Dataset content: Begin

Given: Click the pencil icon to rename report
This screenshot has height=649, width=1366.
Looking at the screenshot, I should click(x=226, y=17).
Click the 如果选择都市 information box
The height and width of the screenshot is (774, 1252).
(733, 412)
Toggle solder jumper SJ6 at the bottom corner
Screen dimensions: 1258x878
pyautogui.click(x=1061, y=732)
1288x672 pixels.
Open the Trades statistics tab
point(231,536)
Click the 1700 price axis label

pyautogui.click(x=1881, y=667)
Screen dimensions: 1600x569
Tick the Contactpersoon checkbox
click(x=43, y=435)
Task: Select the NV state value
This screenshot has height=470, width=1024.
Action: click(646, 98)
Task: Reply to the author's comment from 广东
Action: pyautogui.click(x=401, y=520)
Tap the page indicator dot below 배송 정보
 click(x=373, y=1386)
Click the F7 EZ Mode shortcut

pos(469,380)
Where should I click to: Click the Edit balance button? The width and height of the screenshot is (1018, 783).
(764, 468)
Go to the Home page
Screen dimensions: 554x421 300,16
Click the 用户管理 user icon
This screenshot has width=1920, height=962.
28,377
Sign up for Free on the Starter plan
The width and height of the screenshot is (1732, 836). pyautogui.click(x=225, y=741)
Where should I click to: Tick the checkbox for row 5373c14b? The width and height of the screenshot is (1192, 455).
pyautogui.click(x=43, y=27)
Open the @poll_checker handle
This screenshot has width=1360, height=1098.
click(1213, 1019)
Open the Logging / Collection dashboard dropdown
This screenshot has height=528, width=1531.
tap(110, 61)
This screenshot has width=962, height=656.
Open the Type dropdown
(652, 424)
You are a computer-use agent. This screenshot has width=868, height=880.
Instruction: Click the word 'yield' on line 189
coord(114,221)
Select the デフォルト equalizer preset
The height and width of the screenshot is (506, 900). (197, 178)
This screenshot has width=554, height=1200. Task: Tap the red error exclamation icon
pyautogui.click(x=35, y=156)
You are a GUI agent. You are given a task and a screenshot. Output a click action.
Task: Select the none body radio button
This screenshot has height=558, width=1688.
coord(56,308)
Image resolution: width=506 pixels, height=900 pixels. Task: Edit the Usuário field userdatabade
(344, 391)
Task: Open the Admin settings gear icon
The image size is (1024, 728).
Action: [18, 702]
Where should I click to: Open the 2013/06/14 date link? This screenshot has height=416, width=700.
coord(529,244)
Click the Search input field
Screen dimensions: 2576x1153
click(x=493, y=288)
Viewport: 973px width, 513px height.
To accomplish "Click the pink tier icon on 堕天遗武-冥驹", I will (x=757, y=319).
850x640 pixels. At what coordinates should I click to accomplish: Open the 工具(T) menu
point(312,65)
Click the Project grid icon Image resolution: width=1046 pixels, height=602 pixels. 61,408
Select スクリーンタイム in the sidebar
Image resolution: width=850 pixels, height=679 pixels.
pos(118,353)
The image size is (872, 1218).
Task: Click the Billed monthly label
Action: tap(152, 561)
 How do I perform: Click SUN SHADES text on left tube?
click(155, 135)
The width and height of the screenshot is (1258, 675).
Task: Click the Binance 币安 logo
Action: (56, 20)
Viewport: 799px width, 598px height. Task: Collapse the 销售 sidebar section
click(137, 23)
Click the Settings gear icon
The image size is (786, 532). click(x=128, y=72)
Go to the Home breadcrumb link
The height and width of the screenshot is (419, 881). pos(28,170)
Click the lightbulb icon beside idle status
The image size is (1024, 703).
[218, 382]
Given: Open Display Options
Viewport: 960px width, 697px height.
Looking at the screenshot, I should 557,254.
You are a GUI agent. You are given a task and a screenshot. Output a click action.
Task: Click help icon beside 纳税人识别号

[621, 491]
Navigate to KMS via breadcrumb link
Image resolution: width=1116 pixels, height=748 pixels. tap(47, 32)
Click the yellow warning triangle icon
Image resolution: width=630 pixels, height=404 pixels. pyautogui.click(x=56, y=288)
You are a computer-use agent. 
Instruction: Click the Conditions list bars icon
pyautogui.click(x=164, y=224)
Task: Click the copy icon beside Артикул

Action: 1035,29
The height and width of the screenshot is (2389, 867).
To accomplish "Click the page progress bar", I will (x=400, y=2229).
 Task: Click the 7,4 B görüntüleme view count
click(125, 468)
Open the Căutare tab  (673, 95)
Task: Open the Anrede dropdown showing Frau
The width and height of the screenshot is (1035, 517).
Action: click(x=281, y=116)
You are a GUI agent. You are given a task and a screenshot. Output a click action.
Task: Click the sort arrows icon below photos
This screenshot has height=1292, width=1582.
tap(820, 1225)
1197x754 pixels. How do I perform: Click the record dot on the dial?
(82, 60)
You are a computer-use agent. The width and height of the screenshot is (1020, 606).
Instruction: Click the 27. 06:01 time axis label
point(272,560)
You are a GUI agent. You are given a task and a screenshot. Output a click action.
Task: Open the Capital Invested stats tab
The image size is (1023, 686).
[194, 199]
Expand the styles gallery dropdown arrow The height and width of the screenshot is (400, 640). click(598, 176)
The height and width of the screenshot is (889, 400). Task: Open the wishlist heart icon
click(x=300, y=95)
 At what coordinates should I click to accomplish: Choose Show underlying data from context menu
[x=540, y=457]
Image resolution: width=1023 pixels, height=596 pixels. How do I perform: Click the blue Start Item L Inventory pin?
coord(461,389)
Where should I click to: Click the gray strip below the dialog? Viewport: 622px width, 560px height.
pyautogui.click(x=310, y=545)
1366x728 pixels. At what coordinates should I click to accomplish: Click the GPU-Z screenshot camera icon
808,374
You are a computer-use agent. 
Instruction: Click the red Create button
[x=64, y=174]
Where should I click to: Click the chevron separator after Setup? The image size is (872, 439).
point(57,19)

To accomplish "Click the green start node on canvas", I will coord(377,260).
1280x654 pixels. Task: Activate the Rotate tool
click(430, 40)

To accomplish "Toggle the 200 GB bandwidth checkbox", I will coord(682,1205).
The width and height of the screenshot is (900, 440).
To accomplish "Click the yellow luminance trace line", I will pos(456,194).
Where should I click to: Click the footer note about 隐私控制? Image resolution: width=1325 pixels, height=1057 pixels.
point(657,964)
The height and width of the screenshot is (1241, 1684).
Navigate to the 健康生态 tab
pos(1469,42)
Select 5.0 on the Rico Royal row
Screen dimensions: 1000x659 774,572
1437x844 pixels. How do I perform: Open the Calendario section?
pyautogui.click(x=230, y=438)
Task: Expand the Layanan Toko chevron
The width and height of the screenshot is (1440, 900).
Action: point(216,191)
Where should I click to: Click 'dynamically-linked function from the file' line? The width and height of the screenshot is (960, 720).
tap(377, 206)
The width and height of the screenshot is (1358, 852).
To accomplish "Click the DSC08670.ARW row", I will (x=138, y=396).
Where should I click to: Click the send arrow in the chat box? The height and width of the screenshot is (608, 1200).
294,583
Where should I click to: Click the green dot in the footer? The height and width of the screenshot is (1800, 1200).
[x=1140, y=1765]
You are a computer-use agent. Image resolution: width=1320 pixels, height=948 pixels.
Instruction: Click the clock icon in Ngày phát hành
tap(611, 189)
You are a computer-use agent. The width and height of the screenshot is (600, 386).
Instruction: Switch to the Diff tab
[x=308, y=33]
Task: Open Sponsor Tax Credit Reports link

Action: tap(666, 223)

Dataset content: End

The problem
Down to the last line, give the records again exactly.

Exercise response
Given: Click the pencil icon to rename report
This screenshot has height=649, width=1366.
Looking at the screenshot, I should click(x=226, y=17).
Click the 如果选择都市 information box
The height and width of the screenshot is (774, 1252).
(733, 412)
Toggle solder jumper SJ6 at the bottom corner
Screen dimensions: 1258x878
pyautogui.click(x=1061, y=732)
1288x672 pixels.
Open the Trades statistics tab
point(231,536)
Click the 1700 price axis label

pyautogui.click(x=1881, y=667)
Screen dimensions: 1600x569
Tick the Contactpersoon checkbox
click(x=43, y=435)
Task: Select the NV state value
This screenshot has height=470, width=1024.
Action: click(646, 98)
Task: Reply to the author's comment from 广东
Action: pyautogui.click(x=401, y=520)
Tap the page indicator dot below 배송 정보
 click(x=373, y=1386)
Click the F7 EZ Mode shortcut

pos(469,380)
Where should I click to: Click the Edit balance button? The width and height of the screenshot is (1018, 783).
(764, 468)
Go to the Home page
Screen dimensions: 554x421 300,16
Click the 用户管理 user icon
This screenshot has width=1920, height=962.
28,377
Sign up for Free on the Starter plan
The width and height of the screenshot is (1732, 836). pyautogui.click(x=225, y=741)
Where should I click to: Tick the checkbox for row 5373c14b? The width and height of the screenshot is (1192, 455).
pyautogui.click(x=43, y=27)
Open the @poll_checker handle
This screenshot has width=1360, height=1098.
click(1213, 1019)
Open the Logging / Collection dashboard dropdown
This screenshot has height=528, width=1531.
tap(110, 61)
This screenshot has width=962, height=656.
Open the Type dropdown
(652, 424)
You are a computer-use agent. This screenshot has width=868, height=880.
Instruction: Click the word 'yield' on line 189
coord(114,221)
Select the デフォルト equalizer preset
The height and width of the screenshot is (506, 900). (197, 178)
This screenshot has width=554, height=1200. Task: Tap the red error exclamation icon
pyautogui.click(x=35, y=156)
You are a GUI agent. You are given a task and a screenshot. Output a click action.
Task: Select the none body radio button
This screenshot has height=558, width=1688.
coord(56,308)
Image resolution: width=506 pixels, height=900 pixels. Task: Edit the Usuário field userdatabade
(344, 391)
Task: Open the Admin settings gear icon
The image size is (1024, 728).
Action: [18, 702]
Where should I click to: Open the 2013/06/14 date link? This screenshot has height=416, width=700.
coord(529,244)
Click the Search input field
Screen dimensions: 2576x1153
click(x=493, y=288)
Viewport: 973px width, 513px height.
To accomplish "Click the pink tier icon on 堕天遗武-冥驹", I will (x=757, y=319).
850x640 pixels. At what coordinates should I click to accomplish: Open the 工具(T) menu
point(312,65)
Click the Project grid icon Image resolution: width=1046 pixels, height=602 pixels. 61,408
Select スクリーンタイム in the sidebar
Image resolution: width=850 pixels, height=679 pixels.
pos(118,353)
The image size is (872, 1218).
Task: Click the Billed monthly label
Action: tap(152, 561)
 How do I perform: Click SUN SHADES text on left tube?
click(155, 135)
The width and height of the screenshot is (1258, 675).
Task: Click the Binance 币安 logo
Action: (56, 20)
Viewport: 799px width, 598px height. Task: Collapse the 销售 sidebar section
click(137, 23)
Click the Settings gear icon
The image size is (786, 532). click(x=128, y=72)
Go to the Home breadcrumb link
The height and width of the screenshot is (419, 881). pos(28,170)
Click the lightbulb icon beside idle status
The image size is (1024, 703).
[218, 382]
Given: Open Display Options
Viewport: 960px width, 697px height.
Looking at the screenshot, I should 557,254.
You are a GUI agent. You are given a task and a screenshot. Output a click action.
Task: Click help icon beside 纳税人识别号

[621, 491]
Navigate to KMS via breadcrumb link
Image resolution: width=1116 pixels, height=748 pixels. tap(47, 32)
Click the yellow warning triangle icon
Image resolution: width=630 pixels, height=404 pixels. pyautogui.click(x=56, y=288)
You are a computer-use agent. 
Instruction: Click the Conditions list bars icon
pyautogui.click(x=164, y=224)
Task: Click the copy icon beside Артикул

Action: 1035,29
The height and width of the screenshot is (2389, 867).
To accomplish "Click the page progress bar", I will (x=400, y=2229).
 Task: Click the 7,4 B görüntüleme view count
click(125, 468)
Open the Căutare tab  (673, 95)
Task: Open the Anrede dropdown showing Frau
The width and height of the screenshot is (1035, 517).
Action: click(x=281, y=116)
You are a GUI agent. You are given a task and a screenshot. Output a click action.
Task: Click the sort arrows icon below photos
This screenshot has height=1292, width=1582.
tap(820, 1225)
1197x754 pixels. How do I perform: Click the record dot on the dial?
(82, 60)
You are a computer-use agent. The width and height of the screenshot is (1020, 606).
Instruction: Click the 27. 06:01 time axis label
point(272,560)
You are a GUI agent. You are given a task and a screenshot. Output a click action.
Task: Open the Capital Invested stats tab
The image size is (1023, 686).
[194, 199]
Expand the styles gallery dropdown arrow The height and width of the screenshot is (400, 640). click(598, 176)
The height and width of the screenshot is (889, 400). Task: Open the wishlist heart icon
click(x=300, y=95)
 At what coordinates should I click to accomplish: Choose Show underlying data from context menu
[x=540, y=457]
Image resolution: width=1023 pixels, height=596 pixels. How do I perform: Click the blue Start Item L Inventory pin?
coord(461,389)
Where should I click to: Click the gray strip below the dialog? Viewport: 622px width, 560px height.
pyautogui.click(x=310, y=545)
1366x728 pixels. At what coordinates should I click to accomplish: Click the GPU-Z screenshot camera icon
808,374
You are a computer-use agent. 
Instruction: Click the red Create button
[x=64, y=174]
Where should I click to: Click the chevron separator after Setup? The image size is (872, 439).
point(57,19)

To accomplish "Click the green start node on canvas", I will coord(377,260).
1280x654 pixels. Task: Activate the Rotate tool
click(430, 40)

To accomplish "Toggle the 200 GB bandwidth checkbox", I will coord(682,1205).
The width and height of the screenshot is (900, 440).
To accomplish "Click the yellow luminance trace line", I will pos(456,194).
Where should I click to: Click the footer note about 隐私控制? Image resolution: width=1325 pixels, height=1057 pixels.
point(657,964)
The height and width of the screenshot is (1241, 1684).
Navigate to the 健康生态 tab
pos(1469,42)
Select 5.0 on the Rico Royal row
Screen dimensions: 1000x659 774,572
1437x844 pixels. How do I perform: Open the Calendario section?
pyautogui.click(x=230, y=438)
Task: Expand the Layanan Toko chevron
The width and height of the screenshot is (1440, 900).
Action: point(216,191)
Where should I click to: Click 'dynamically-linked function from the file' line? The width and height of the screenshot is (960, 720).
tap(377, 206)
The width and height of the screenshot is (1358, 852).
To accomplish "Click the DSC08670.ARW row", I will (x=138, y=396).
Where should I click to: Click the send arrow in the chat box? The height and width of the screenshot is (608, 1200).
294,583
Where should I click to: Click the green dot in the footer? The height and width of the screenshot is (1800, 1200).
[x=1140, y=1765]
You are a computer-use agent. Image resolution: width=1320 pixels, height=948 pixels.
Instruction: Click the clock icon in Ngày phát hành
tap(611, 189)
You are a computer-use agent. The width and height of the screenshot is (600, 386).
Instruction: Switch to the Diff tab
[x=308, y=33]
Task: Open Sponsor Tax Credit Reports link

Action: tap(666, 223)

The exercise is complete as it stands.